# START OF INPUT

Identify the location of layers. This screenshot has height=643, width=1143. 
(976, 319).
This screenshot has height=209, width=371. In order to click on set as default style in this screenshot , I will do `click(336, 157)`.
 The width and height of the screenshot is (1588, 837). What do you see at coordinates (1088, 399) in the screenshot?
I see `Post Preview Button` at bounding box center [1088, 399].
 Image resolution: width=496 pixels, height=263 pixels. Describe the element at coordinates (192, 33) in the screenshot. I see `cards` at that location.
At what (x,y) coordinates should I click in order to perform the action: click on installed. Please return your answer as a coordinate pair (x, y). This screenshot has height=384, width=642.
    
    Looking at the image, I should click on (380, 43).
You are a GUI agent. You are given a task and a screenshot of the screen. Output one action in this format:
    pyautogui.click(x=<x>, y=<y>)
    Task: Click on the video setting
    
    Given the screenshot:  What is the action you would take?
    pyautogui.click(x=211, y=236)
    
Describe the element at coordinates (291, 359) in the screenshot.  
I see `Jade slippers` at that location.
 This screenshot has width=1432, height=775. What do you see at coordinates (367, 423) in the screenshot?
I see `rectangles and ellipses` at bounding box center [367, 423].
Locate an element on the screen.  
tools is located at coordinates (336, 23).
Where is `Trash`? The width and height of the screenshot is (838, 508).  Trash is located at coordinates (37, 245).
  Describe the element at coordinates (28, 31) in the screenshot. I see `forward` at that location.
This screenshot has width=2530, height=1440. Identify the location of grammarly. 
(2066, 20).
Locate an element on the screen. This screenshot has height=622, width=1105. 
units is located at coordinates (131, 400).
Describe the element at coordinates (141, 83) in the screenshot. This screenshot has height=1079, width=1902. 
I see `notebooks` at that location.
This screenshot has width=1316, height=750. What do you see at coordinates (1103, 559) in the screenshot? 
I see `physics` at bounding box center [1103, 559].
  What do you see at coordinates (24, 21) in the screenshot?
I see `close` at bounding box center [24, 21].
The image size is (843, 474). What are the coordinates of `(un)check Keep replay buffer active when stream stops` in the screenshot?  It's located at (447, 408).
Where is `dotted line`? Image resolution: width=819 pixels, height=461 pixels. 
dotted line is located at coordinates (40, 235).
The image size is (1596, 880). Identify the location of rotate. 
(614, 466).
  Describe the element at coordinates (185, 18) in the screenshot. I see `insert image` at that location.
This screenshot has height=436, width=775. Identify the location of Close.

# END OF INPUT

WHAT THIS TASK INVOLVES
Pull out each line in the rows above that contains the string "pixels". Treat uppercase and lowercase as different.

REPLY TO THE EXERCISE
 Image resolution: width=496 pixels, height=263 pixels. Describe the element at coordinates (192, 33) in the screenshot. I see `cards` at that location.
Where is `dotted line`? Image resolution: width=819 pixels, height=461 pixels. 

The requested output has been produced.